Prompt » Your answer is the line containing "Instruction: Open FT-2980" plus every line after it to the end of the data below, transcribed exactly and with nothing else.

Source records

+---+

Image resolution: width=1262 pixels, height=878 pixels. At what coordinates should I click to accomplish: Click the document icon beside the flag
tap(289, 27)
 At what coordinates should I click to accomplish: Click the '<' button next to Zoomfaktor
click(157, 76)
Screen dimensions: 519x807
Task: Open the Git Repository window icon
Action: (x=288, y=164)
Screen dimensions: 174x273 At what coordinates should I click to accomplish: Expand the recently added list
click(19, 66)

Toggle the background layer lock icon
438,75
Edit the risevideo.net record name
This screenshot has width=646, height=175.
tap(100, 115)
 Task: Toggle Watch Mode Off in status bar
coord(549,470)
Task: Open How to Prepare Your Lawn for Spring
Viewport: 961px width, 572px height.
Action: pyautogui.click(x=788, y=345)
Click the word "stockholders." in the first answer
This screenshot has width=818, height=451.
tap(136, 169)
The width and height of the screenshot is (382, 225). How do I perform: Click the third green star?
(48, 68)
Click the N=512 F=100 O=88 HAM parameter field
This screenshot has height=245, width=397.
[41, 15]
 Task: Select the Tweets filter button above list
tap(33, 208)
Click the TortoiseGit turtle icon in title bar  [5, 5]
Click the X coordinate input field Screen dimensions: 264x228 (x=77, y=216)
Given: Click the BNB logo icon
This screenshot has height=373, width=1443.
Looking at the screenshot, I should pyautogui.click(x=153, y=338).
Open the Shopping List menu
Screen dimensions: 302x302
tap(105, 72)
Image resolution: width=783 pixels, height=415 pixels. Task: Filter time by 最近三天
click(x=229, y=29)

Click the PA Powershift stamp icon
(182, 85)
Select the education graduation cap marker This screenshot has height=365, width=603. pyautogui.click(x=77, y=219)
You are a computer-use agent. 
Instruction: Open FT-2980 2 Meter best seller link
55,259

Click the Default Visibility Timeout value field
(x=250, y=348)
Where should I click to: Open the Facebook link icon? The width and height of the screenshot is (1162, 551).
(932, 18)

+---+

Exercise response »
Instruction: Open FT-2980 2 Meter best seller link
55,259

Click the Default Visibility Timeout value field
(x=250, y=348)
Where should I click to: Open the Facebook link icon? The width and height of the screenshot is (1162, 551).
(932, 18)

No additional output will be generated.